Source data:
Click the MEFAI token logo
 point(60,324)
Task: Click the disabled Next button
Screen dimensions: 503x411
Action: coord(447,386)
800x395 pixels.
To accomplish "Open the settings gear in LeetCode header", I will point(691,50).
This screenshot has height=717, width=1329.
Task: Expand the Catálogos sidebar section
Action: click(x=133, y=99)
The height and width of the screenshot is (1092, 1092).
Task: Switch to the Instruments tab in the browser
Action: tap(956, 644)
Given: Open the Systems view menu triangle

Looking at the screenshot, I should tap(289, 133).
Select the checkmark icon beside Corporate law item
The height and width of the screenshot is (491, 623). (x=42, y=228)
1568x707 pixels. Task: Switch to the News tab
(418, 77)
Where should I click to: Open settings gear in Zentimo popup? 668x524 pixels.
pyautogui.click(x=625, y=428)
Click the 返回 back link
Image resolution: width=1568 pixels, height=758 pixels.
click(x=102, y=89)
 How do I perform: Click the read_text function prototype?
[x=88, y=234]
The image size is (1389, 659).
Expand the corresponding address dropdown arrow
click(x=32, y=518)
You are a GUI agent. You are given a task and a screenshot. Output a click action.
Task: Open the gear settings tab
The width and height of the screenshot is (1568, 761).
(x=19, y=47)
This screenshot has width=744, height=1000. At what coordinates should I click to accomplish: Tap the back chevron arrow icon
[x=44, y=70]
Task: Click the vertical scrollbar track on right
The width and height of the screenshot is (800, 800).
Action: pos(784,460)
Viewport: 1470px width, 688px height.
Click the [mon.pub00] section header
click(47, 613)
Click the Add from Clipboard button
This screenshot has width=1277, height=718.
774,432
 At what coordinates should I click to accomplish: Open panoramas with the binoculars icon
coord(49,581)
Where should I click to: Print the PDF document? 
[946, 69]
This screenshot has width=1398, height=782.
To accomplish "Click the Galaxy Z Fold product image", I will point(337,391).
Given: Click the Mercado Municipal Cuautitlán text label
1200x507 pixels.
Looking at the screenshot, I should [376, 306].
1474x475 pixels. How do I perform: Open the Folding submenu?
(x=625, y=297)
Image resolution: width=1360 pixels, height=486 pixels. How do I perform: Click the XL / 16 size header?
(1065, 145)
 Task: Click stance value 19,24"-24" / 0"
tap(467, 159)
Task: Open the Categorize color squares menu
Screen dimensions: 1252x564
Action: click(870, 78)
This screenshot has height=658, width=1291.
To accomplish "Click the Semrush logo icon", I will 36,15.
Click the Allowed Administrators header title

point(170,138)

Exercise brief: The whole listing above is to be output exactly.

Response box:
Click the MEFAI token logo
 point(60,324)
Task: Click the disabled Next button
Screen dimensions: 503x411
Action: coord(447,386)
800x395 pixels.
To accomplish "Open the settings gear in LeetCode header", I will point(691,50).
This screenshot has height=717, width=1329.
Task: Expand the Catálogos sidebar section
Action: click(x=133, y=99)
The height and width of the screenshot is (1092, 1092).
Task: Switch to the Instruments tab in the browser
Action: tap(956, 644)
Given: Open the Systems view menu triangle

Looking at the screenshot, I should tap(289, 133).
Select the checkmark icon beside Corporate law item
The height and width of the screenshot is (491, 623). (x=42, y=228)
1568x707 pixels. Task: Switch to the News tab
(418, 77)
Where should I click to: Open settings gear in Zentimo popup? 668x524 pixels.
pyautogui.click(x=625, y=428)
Click the 返回 back link
Image resolution: width=1568 pixels, height=758 pixels.
click(x=102, y=89)
 How do I perform: Click the read_text function prototype?
[x=88, y=234]
The image size is (1389, 659).
Expand the corresponding address dropdown arrow
click(x=32, y=518)
You are a GUI agent. You are given a task and a screenshot. Output a click action.
Task: Open the gear settings tab
The width and height of the screenshot is (1568, 761).
(x=19, y=47)
This screenshot has width=744, height=1000. At what coordinates should I click to accomplish: Tap the back chevron arrow icon
[x=44, y=70]
Task: Click the vertical scrollbar track on right
The width and height of the screenshot is (800, 800).
Action: pos(784,460)
Viewport: 1470px width, 688px height.
Click the [mon.pub00] section header
click(47, 613)
Click the Add from Clipboard button
This screenshot has width=1277, height=718.
774,432
 At what coordinates should I click to accomplish: Open panoramas with the binoculars icon
coord(49,581)
Where should I click to: Print the PDF document? 
[946, 69]
This screenshot has width=1398, height=782.
To accomplish "Click the Galaxy Z Fold product image", I will point(337,391).
Given: Click the Mercado Municipal Cuautitlán text label
1200x507 pixels.
Looking at the screenshot, I should [376, 306].
1474x475 pixels. How do I perform: Open the Folding submenu?
(x=625, y=297)
Image resolution: width=1360 pixels, height=486 pixels. How do I perform: Click the XL / 16 size header?
(1065, 145)
 Task: Click stance value 19,24"-24" / 0"
tap(467, 159)
Task: Open the Categorize color squares menu
Screen dimensions: 1252x564
Action: click(870, 78)
This screenshot has height=658, width=1291.
To accomplish "Click the Semrush logo icon", I will 36,15.
Click the Allowed Administrators header title

point(170,138)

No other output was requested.